-- BEGIN --

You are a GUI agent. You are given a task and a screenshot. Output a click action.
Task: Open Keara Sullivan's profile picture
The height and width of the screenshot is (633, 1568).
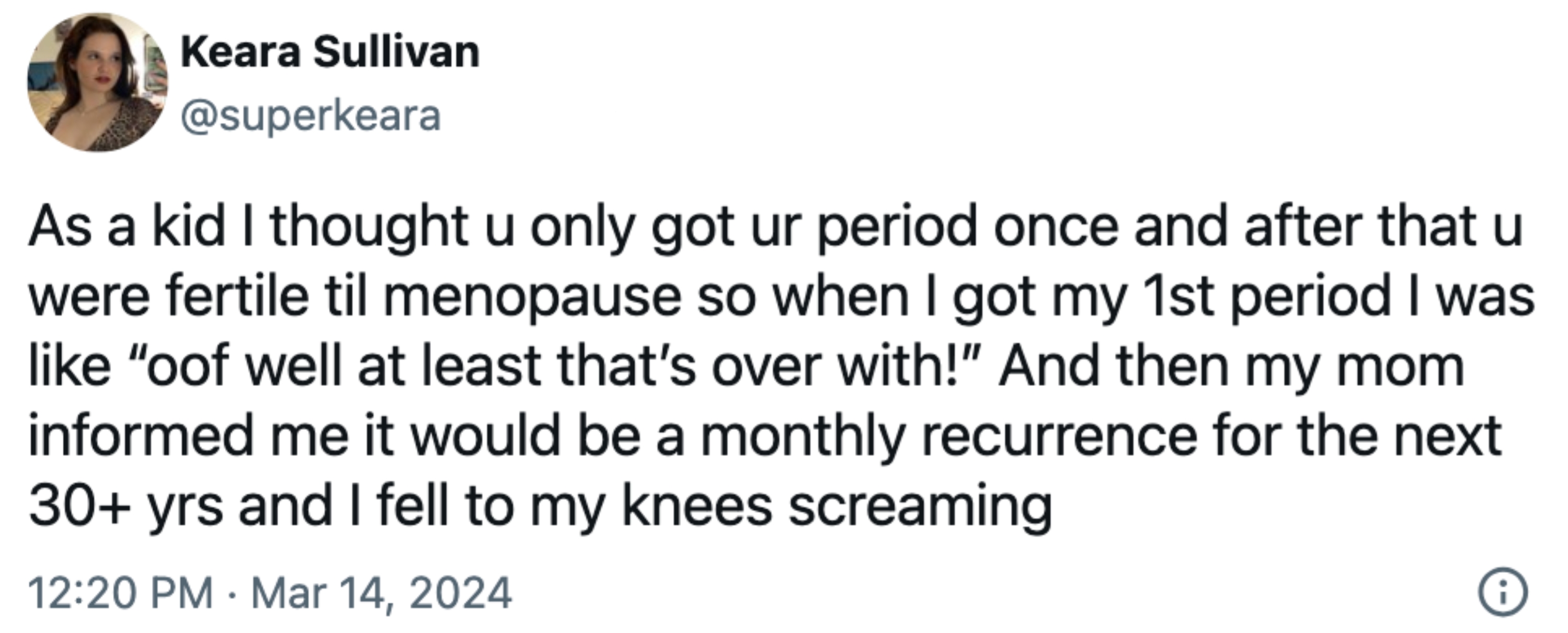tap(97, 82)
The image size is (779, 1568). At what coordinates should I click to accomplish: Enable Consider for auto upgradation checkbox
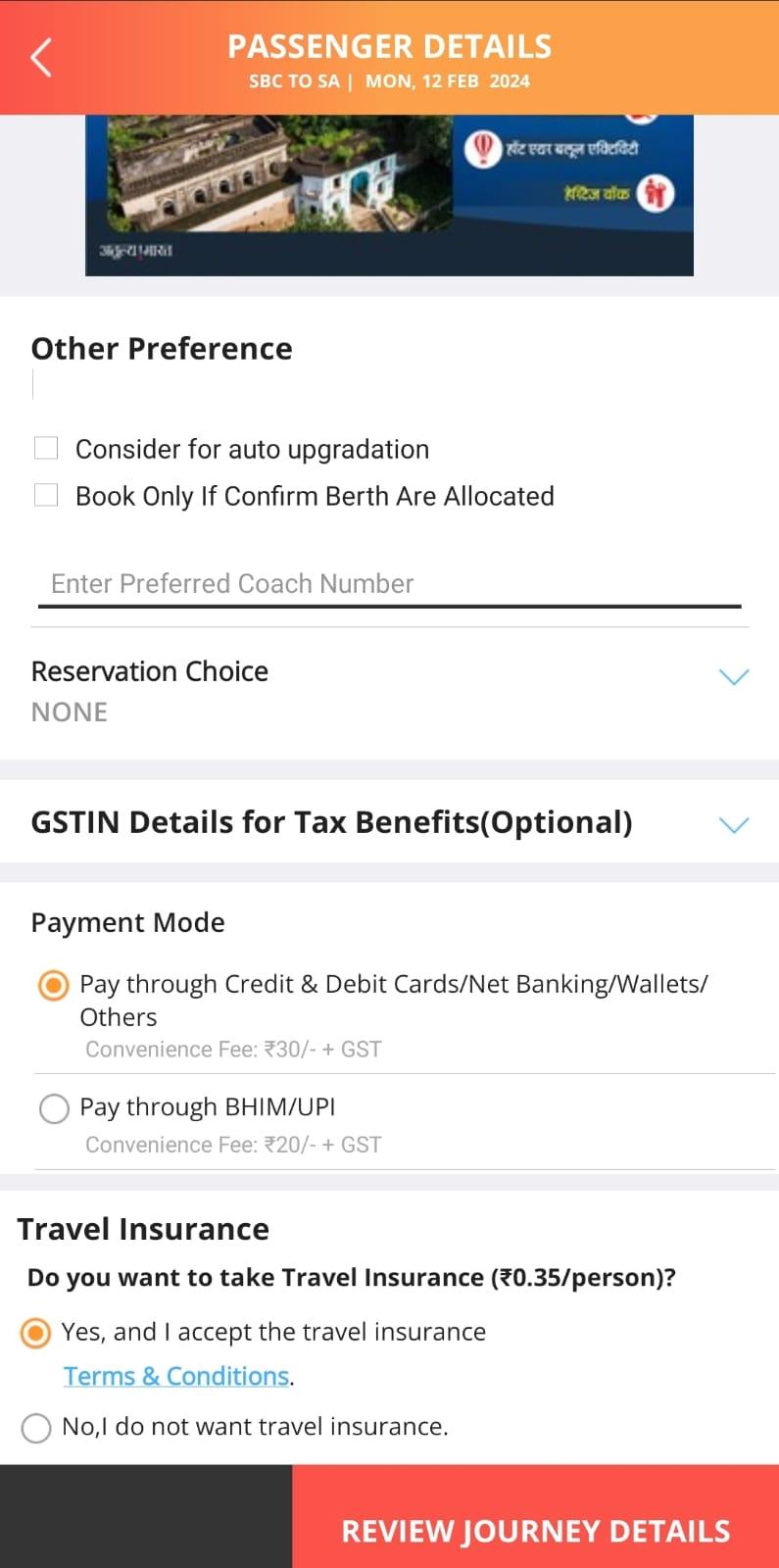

-- END --

Show, in full, every line of the items above that contains the word "click".

▶ [Problem solution]:
You are a GUI agent. You are given a task and a screenshot. Output a click action.
The image size is (779, 1568). At what coordinates should I click to accomplish: Enable Consider for auto upgradation checkbox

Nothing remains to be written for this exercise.